Finally, having put it off, I set my eyes on my parents’ house.
No one had turned on the lights, which was nothing special. My father, no doubt, was drinking beers with Quiet in the shed. Most nights my mother stitched her quilts at the table by the stove until it was so dark she nearly stabbed herself with the needle. And then, as if surprised, as if shocked by another day ending—yet another day handed over—she usually lit a lantern or started the generator out back, which turned on the lamp in the kitchen. She did this as if affronted. “Why didn’t you tell me it was so dark?” she’d ask if I were there, if I were huddled over some last bit of homework. I don’t know why it pleased me so much to let night sneak up like that. I don’t know what it had to do with me at all—but it was true, I almost always did know it was dark, and so it felt like luring her into the same trap over and over.
Got you, I thought.
Though the lake was very narrow here, it was two miles around by foot—an hour’s walk through the woods—to my parents’ cabin. There it stood: half-shingled, sided with woodpiles, dark behind the pines. A muddy black path wound from outhouse to toolshed to cabin door. It was sixteen-by-twenty feet inside, including my parents’ room and the loft, including the living space with its iron stove and scrap-wood table. I’d measured. In the darkening evening, I could just make out a thread of smoke pulling up from the pipe chimney. I could just barely see the shadows of dogs swimming through the shadows of pines.
Behind me, I could hear voices clearly. Forks clawing plates, dinner getting cold.
I punched some random buttons and held the phone to my ear. I imagined Patra watching from behind, so I took a big breath.
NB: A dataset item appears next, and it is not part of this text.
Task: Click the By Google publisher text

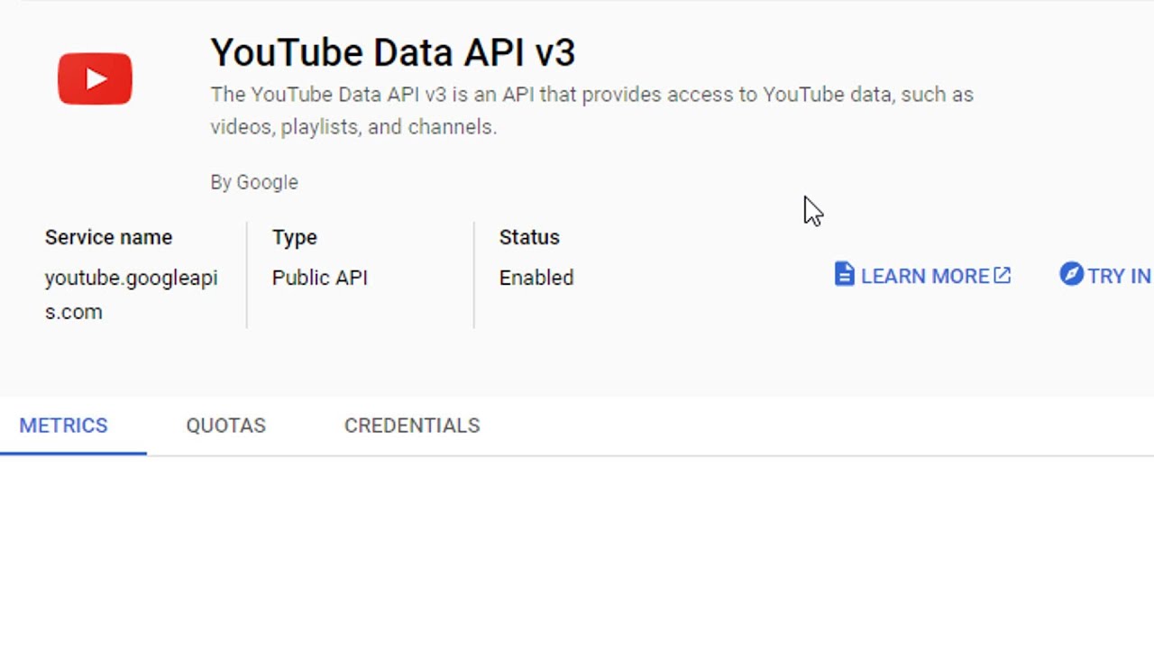Action: (253, 182)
“No, Mom! I’m fine. I’ll be home in a couple hours. No, they’re nice! Patra and Paul. They’d like me to stay after dinner. They’d like me to play Go Fish. They’d like me to read the kid a story and watch The Wizard of Oz on a DVD. They’d like me to stay and eat popcorn. No, I don’t know what they’re doing up here. She’s an astronomer or something, or her husband is. No, that’s not mysterious, it’s very scientific, it’s the definition of science. It’s stars. No they’re not going to kidnap me, they’re a mom and her son, not a cult, not a hippie commune or anything weird. Oh, they’re pretty innocent, actually. They need guidance and help. They need someone to teach them about the woods.”
4
WHICH I DID. In April, I started taking Paul for walks in the woods while his mother revised a manuscript of her husband’s research. The printed pages lay in batches around the cabin, on the countertop and under chairs. There were also stacks of books and pamphlets. I’d peeked at the titles. Predictions and Promises: Extraterrestrial Bodies. Science and Health with Key to the Scriptures. The Necessities of Space.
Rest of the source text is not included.